The number of questions per section and the time allotted to complete them are listed below:
- Biological and Biochemical Foundations of Living Systems – 65 questions – 95 minutes
- Chemical and Physical Foundations of Biological Systems – 65 questions – 95 minutes
- Psychological, Social and Biological Foundations of Behavior – 65 questions – 95 minutes
- Critical Analysis and Reasoning Skills – 60 questions – 90 minutes
That amount of time per question is comparable to what is offered currently, but the numbers of questions have increased drastically from 144 questions plus 2 essays in the current MCAT to 255 questions in MCAT 2015.
For those who are taking the new MCAT, I salute you.
Of course, because the new exam will be bigger, the price will be bigger too.
Preparing for MCAT 2015
If you read my MCAT test prep strategies, you will know that doing practice questions is one of the best ways to prepare for the MCAT.
Can you do practice questions for this one? Yes.
In 2014, AAMC will release one full and free practice exam. It will be like the practice exams it offers now. You can simulate an actual exam (with it being timed) and you can review each question for explanations. AAMC will release another full practice exam in 2015. I’m not sure when in 2015, so if you take it early (as in February), you may only have one practice exam to work with.
My Opinion of the New MCAT
I think it sucks!
Granted, my viewpoint may be a bit premature, but it seems like this exam will make it more difficult for non-traditional applicants to get into medical school. The non-traditional applicants will have to spend more time and money to take more classes, just to prepare for MCAT 2015.
Medical school applicants will have to plan their classes carefully starting freshman year if they want to take the exam by their junior year. They won’t have as much room to explore other fields as before.
Why do they need to test you on biochemistry or psychology? You will learn the same thing in medical school. You’ll get tested on biochemistry and psychiatry on the USMLE and COMLEX. Visit the subjects taught in medical school and see for yourself. This is seriously a waste of brainpower and time.

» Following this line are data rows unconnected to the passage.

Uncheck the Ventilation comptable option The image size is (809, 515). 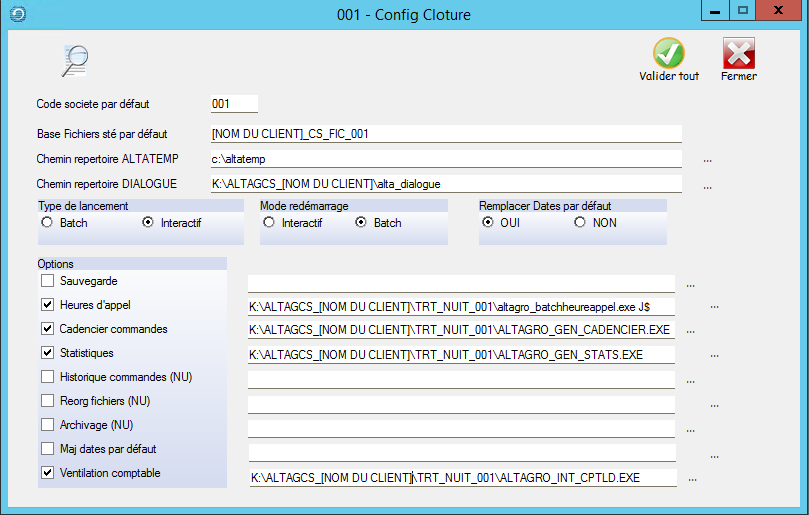[47, 473]
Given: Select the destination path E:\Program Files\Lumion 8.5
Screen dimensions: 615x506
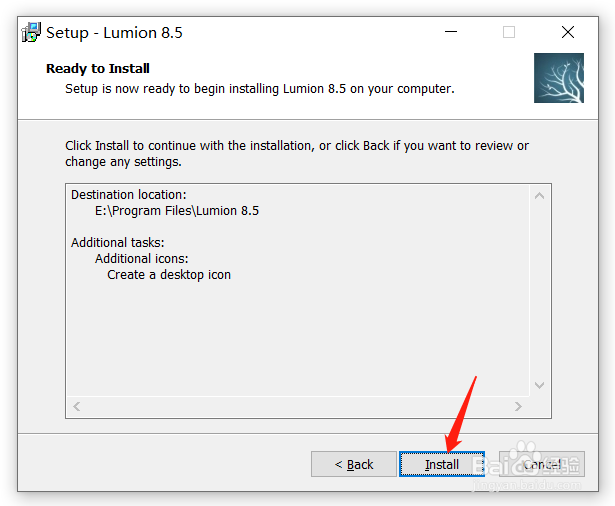Looking at the screenshot, I should tap(177, 211).
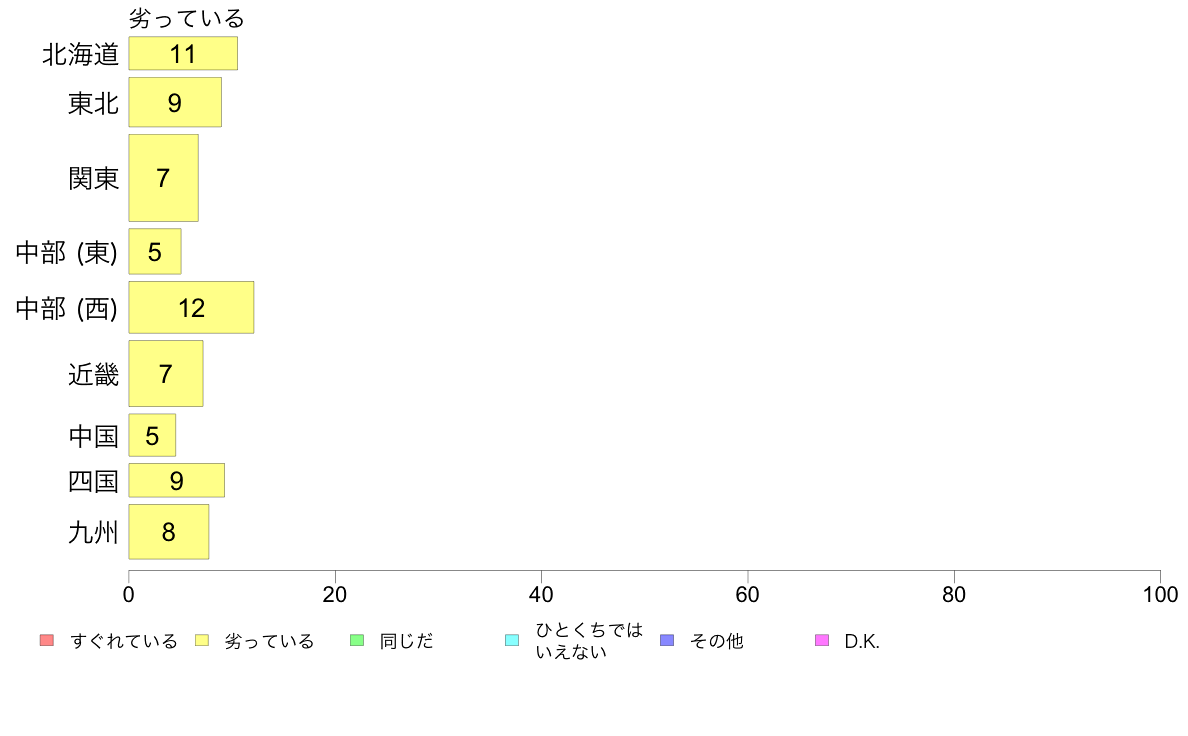Select the 東北 bar showing 9
The image size is (1188, 736).
pyautogui.click(x=175, y=102)
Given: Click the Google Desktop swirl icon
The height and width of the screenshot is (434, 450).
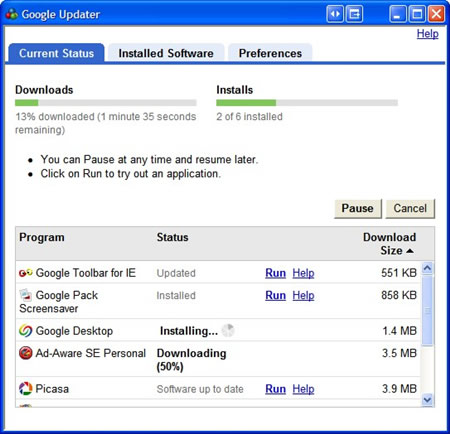Looking at the screenshot, I should 26,331.
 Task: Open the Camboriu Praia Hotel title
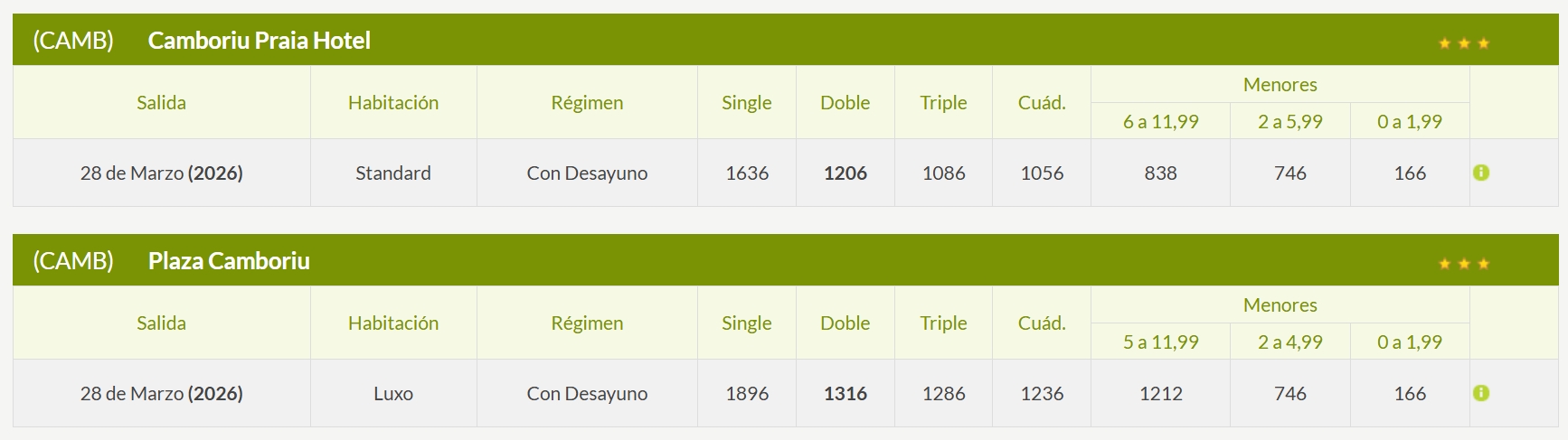pos(259,41)
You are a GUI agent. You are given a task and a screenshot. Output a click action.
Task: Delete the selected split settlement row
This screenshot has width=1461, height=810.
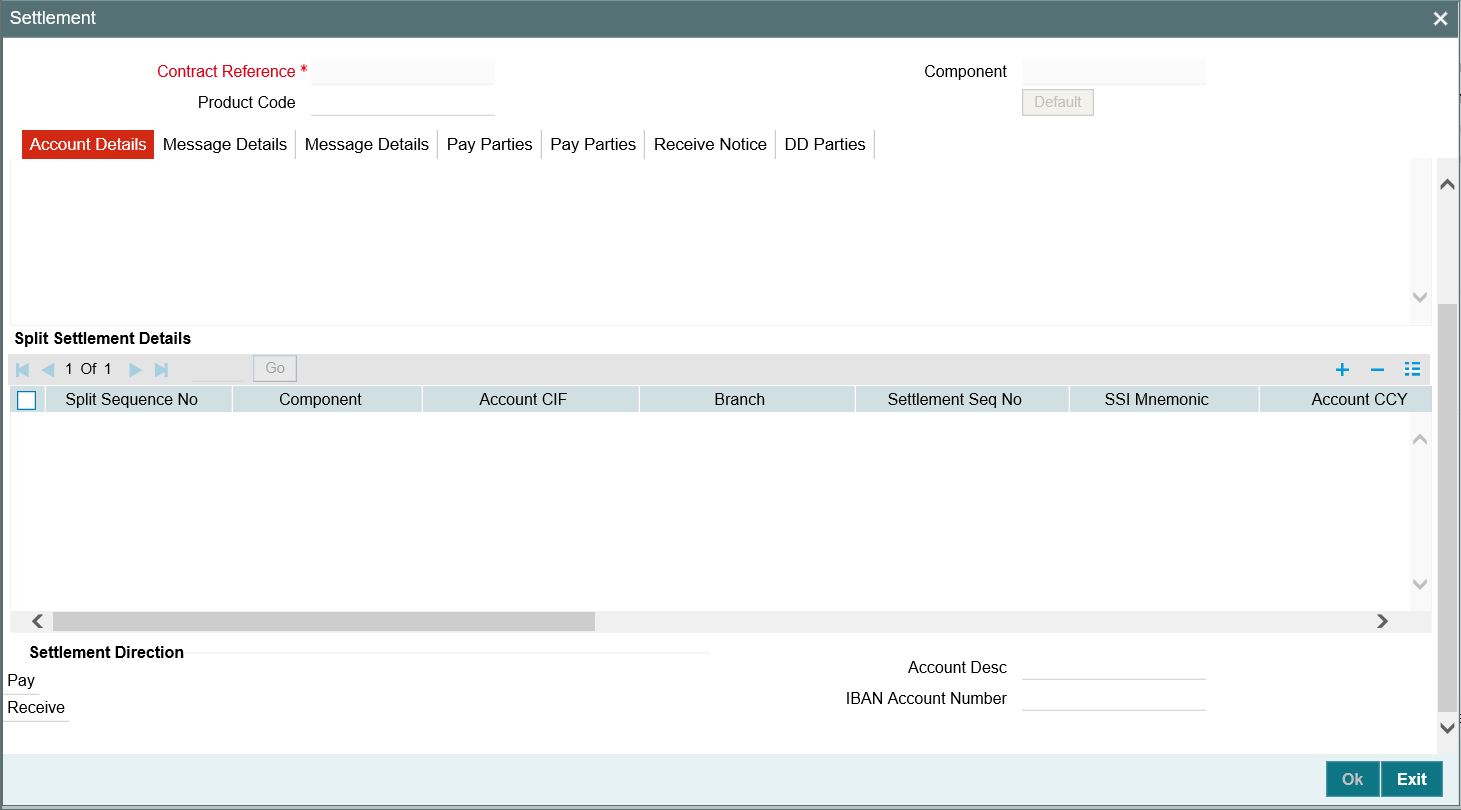pos(1377,369)
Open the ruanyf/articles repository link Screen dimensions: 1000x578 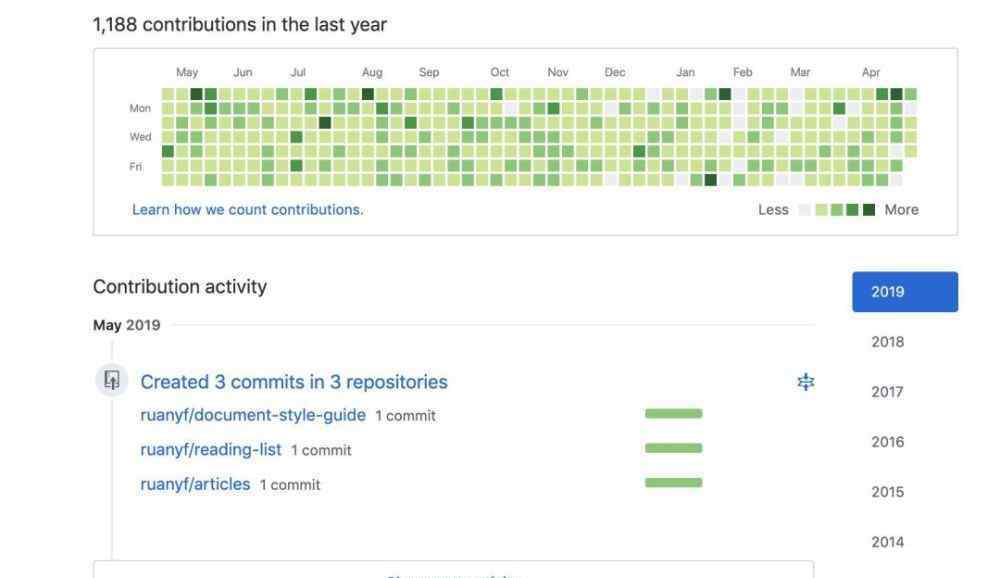195,484
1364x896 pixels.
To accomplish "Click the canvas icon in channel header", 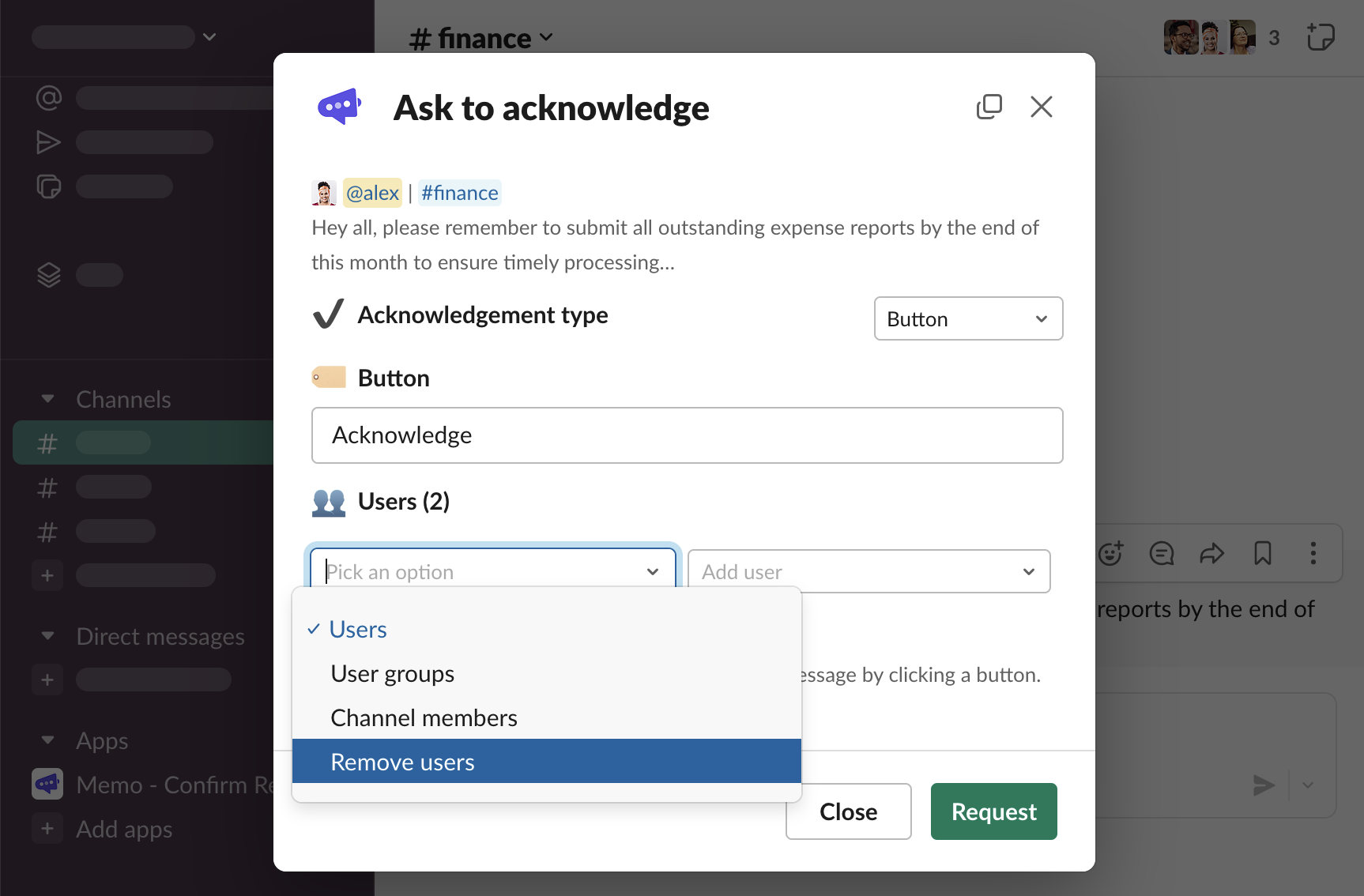I will tap(1320, 37).
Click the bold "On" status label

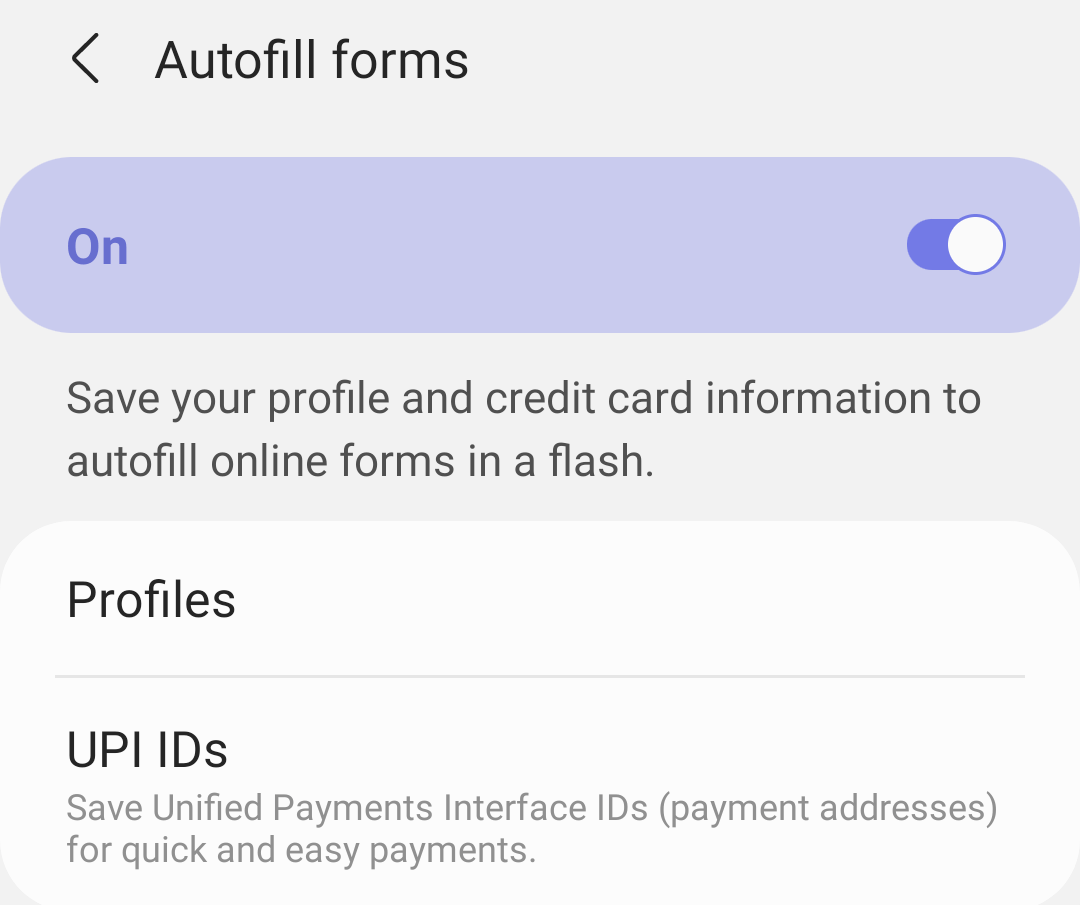point(98,247)
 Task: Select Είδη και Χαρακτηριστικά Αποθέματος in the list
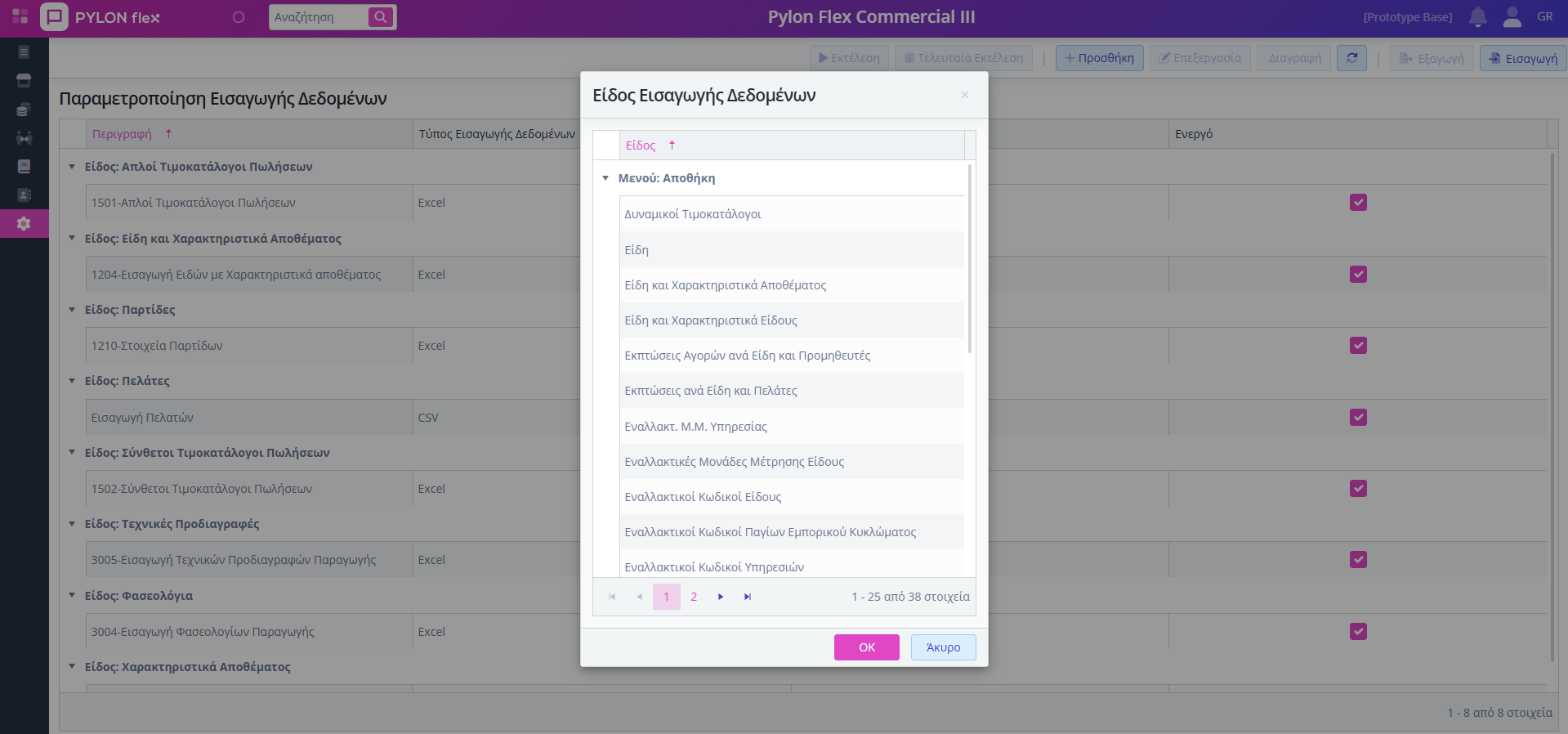725,285
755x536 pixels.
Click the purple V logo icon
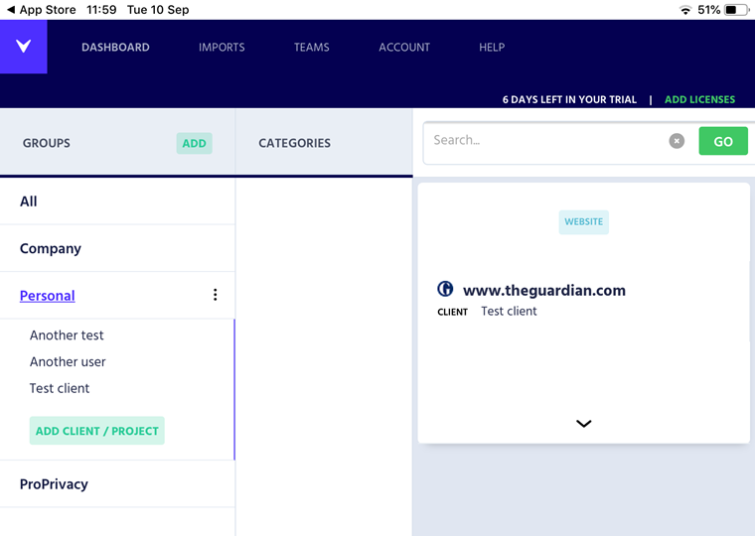(x=23, y=47)
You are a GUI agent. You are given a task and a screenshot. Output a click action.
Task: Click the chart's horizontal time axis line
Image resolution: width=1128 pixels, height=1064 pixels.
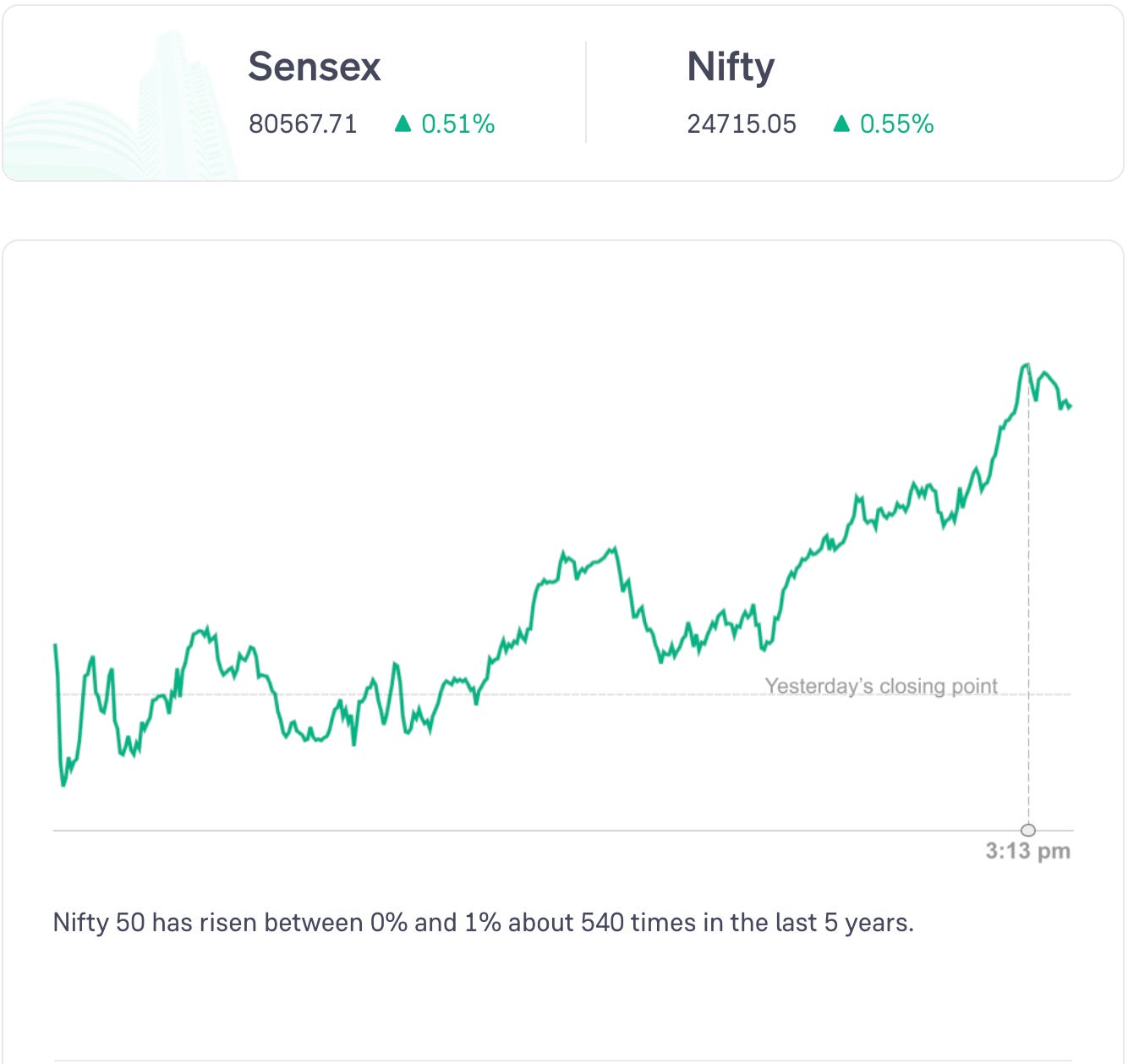pos(507,831)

For those future gunners out there, if you want more details about MCAT 2015, there is no better place than AAMC. It released a Preview Guide for MCAT 2015 that you may want to check it. It is quite lengthy at more than 150 pages. But if you want a sample of the type of questions that will be on the new exam, you will not be disappointed. I, on the other hand, got a headache just by looking through it.
Another excellent summary of the MCAT changes in 2015 is from SDN. If I missed anything, this article should have it. It is not as long as the AAMC Preview Guide, so it’s not as painful a read either.
picture source: Association of American Medical Colleges
This article is part of the Get into Medical School series. Click on the link if you want more tips and hints about getting accepted into medical school.
According to Association of American Medical Colleges (AAMC), people entering college in the fall of 2012 will be taking the new exam in their junior year. If you entered college before 2012, try to take the MCAT before February 2015.